_Yang harus dilakukan_
Kembalikan baris-baris mulai dari baris yang memuat "453) label: README" sampai akhir catatan, tanpa perubahan sedikit pun.

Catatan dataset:
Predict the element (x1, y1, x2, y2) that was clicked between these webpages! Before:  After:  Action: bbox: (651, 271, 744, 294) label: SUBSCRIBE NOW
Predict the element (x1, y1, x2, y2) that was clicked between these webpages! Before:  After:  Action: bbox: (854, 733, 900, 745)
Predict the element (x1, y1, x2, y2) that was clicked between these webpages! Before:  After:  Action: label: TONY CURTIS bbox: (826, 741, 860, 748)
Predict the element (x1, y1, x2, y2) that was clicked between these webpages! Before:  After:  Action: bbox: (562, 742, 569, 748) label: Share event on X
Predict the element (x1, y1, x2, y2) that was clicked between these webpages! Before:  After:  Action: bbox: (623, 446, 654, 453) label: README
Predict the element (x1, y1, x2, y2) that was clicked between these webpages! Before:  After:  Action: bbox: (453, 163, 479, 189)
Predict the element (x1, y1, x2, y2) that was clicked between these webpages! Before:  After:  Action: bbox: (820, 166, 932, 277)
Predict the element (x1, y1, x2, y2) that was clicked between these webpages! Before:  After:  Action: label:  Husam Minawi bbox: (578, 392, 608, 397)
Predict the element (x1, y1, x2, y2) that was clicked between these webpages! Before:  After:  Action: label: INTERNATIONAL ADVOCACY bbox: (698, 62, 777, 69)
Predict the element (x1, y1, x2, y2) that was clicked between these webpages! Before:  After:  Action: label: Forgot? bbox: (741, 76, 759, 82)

_Jawaban akhir_
Predict the element (x1, y1, x2, y2) that was clicked between these webpages! Before:  After:  Action: bbox: (623, 446, 654, 453) label: README
Predict the element (x1, y1, x2, y2) that was clicked between these webpages! Before:  After:  Action: bbox: (453, 163, 479, 189)
Predict the element (x1, y1, x2, y2) that was clicked between these webpages! Before:  After:  Action: bbox: (820, 166, 932, 277)
Predict the element (x1, y1, x2, y2) that was clicked between these webpages! Before:  After:  Action: label:  Husam Minawi bbox: (578, 392, 608, 397)
Predict the element (x1, y1, x2, y2) that was clicked between these webpages! Before:  After:  Action: label: INTERNATIONAL ADVOCACY bbox: (698, 62, 777, 69)
Predict the element (x1, y1, x2, y2) that was clicked between these webpages! Before:  After:  Action: label: Forgot? bbox: (741, 76, 759, 82)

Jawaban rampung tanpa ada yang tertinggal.